A REFEREE mistakenly awards a penalty because he saw something that didn’t happen.

Nearly 200 miles away, another referee didn’t see something that did happen and two players escaped the shame of the red card.

What did these two men have in common – apart from their black kits? They both went to Marbella for three days at the beginning of the week. The trouble was that the naughty boys went to Spain for a stag do.

When it comes to finding reasons to have a go at referees, that surely reaches parts other searches cannot. What is it about this Sangria or San Miguel that still affects your eyesight four days later?

HANGOVER! Was the single word damning headline in one of the Sundays.

Andrew Taylor, whose stag party it was, clearly dropped a clanger when he awarded a penalty for Burnley when it was striker Sam Vokes who committed the handling offence and not a Swansea defender.

Naturally, it was too much to expect that the real culprit would own up and point out that he and not a Swansea player who handled the ball. Such a silly notion could only come from somebody who does not understand how these things work.

So, instead Mr Vokes stood by and happily watched a Burnley team-mate score from what he knew was a wrongly-awarded penalty.

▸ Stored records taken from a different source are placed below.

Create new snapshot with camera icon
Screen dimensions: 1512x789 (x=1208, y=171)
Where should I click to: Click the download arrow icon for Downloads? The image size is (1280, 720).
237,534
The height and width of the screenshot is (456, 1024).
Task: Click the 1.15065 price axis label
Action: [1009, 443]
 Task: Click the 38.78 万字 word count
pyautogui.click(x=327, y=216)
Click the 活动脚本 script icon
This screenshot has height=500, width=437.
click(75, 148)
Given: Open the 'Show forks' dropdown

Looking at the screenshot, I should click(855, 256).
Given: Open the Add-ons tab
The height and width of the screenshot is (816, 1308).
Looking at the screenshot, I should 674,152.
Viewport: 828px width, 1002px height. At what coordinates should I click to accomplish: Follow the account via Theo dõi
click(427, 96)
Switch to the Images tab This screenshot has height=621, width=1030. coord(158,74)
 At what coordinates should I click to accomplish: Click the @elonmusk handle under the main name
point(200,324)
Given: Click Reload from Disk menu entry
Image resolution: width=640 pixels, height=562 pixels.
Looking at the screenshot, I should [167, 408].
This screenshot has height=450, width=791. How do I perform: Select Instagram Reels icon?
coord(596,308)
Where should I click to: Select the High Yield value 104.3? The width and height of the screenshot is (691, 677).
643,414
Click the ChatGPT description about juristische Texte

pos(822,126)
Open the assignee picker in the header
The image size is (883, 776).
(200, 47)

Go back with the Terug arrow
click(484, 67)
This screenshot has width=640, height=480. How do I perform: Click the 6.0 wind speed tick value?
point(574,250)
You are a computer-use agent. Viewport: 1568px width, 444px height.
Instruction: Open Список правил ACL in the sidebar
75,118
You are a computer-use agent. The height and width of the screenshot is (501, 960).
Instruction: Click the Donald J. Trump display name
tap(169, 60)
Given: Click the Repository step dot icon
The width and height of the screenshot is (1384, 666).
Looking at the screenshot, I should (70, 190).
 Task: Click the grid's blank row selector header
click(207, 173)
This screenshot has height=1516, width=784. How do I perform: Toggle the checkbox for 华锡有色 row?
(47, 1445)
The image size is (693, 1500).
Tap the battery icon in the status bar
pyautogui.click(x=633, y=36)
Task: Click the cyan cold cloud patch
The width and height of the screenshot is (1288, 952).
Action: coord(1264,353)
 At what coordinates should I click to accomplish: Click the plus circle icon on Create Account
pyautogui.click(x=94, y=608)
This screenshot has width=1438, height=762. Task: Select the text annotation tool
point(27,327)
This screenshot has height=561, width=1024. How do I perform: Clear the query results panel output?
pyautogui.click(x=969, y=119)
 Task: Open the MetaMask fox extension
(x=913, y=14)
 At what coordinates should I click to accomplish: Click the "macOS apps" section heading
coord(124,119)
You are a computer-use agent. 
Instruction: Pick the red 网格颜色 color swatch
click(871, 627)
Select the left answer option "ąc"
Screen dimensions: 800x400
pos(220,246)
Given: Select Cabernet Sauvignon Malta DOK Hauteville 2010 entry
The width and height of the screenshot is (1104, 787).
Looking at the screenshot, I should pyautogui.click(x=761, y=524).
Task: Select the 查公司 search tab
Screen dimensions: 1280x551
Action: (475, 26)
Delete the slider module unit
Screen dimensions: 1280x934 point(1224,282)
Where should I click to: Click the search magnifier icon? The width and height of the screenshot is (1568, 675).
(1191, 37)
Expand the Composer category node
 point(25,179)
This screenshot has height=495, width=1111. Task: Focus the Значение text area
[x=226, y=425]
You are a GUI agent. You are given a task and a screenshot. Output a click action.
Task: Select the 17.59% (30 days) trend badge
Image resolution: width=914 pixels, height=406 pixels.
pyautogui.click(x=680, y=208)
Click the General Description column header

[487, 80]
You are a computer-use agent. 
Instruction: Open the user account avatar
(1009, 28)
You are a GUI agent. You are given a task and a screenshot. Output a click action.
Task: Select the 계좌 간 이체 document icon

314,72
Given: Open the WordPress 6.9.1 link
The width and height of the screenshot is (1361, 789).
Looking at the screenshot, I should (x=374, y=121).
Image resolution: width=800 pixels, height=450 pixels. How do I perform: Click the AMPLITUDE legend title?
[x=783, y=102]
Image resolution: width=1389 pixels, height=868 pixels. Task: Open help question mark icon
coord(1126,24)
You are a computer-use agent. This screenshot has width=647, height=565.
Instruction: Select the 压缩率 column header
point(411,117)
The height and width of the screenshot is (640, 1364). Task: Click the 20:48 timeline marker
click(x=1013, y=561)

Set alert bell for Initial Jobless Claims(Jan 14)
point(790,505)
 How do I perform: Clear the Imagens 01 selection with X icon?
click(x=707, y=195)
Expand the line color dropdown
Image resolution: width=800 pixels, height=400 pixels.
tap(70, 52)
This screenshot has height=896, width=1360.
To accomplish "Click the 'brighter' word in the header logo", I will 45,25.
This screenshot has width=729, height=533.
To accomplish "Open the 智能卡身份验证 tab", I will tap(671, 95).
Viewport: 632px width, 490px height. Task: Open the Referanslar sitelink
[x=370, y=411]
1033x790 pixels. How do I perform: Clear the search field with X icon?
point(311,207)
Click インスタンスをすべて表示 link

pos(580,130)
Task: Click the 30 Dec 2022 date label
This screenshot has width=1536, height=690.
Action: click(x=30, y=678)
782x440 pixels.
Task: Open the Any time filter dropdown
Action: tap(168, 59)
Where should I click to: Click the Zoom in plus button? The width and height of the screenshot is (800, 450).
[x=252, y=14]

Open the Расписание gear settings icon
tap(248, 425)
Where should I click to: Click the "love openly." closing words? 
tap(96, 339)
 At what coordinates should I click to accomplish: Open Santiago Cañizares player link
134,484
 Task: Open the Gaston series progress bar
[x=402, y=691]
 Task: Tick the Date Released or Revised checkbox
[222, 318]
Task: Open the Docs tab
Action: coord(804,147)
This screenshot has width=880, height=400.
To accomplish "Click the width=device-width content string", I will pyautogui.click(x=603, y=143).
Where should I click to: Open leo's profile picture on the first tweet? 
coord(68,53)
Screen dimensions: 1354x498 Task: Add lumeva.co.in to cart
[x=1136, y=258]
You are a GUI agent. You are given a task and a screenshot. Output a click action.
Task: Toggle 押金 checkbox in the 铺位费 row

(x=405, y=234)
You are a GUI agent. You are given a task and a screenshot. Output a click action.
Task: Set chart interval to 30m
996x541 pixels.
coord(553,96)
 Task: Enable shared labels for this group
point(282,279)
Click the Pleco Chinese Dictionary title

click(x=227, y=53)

Up at Old Trafford, the man of many goals Zlatan Ibrahimovic explained the elbow in the face of his chief irritant Tyrone Mings with the view that “I jump high and he jumps into my elbow.”

For his part, Mings denied any suggestion of deliberate stamping on Ibrahimovic seconds earlier.

And all the time, Kevin Friend is distracted by thoughts of those three days in Marbella.

Taylor and Friend clearly made glaring mistakes – as did dozens of other referees over the weekend, even those who didn’t go on the stag trip. But, apart from being sent to take charge of non-Premier League, non-TV games – football’s equivalent of the naughty step – they can feel confident that they have provided the latest round of ammunition to fire at them.

Video replays are back on the agenda and plans are being drawn up for thee-hour matches (I made up that last bit).

One of the panellists on Sky TV’s Sunday Supplement recalled a column by Jamie Carragher, where the ex-Liverpool defender claimed that “We are all cheats – we would do anything to get an extra advantage.”

So, no help for the poor old referee there, then.

Meanwhile some 2,000 officials in amateur games throughout the country decided to go on strike over the weekend because they are sick and tired of the abuse they have to take.

Football has more to worry about than how many microphones and cameras are needed to referee a single match.

HAVE we seen – or perhaps more importantly, heard – the last of David Haye?

For many years, professional boxing has had an image problem and fighters like Haye, with the threats of what he was going to do to Tony Bellew, only endorsed the growing feeling that the image isn’t too wide of the reality.

For those of you still interested, the fight ended in the 11th round in a TKO win for the Liverpudlian and surgery on a ruptured Achilles tendon for the former world champion.

Before Saturday’s fight at the O2, David Haye suggested that defeat would leave him with nowhere to go. Surely, there must be somewhere.

THE new American president may have coined the expression “fake news” but is it spreading to the world of rugby league?

A story now doing the rounds is that some unnamed businessmen are monitoring the state of some unnamed Super League clubs with a view to taking them to unnamed cities should the chance arise.

Now I don’t wish to put a dampener on the chance of a wealthy benefactor ploughing cash into the game, but it would appear that this vision of the future depends entirely on the American system of franchising.

Just two points to make: firstly, rugby league has done away with franchising because it didn’t work; and secondly, where is there any evidence that the people of these unnamed cities can’t wait to rush out and support their new heroes of Super League?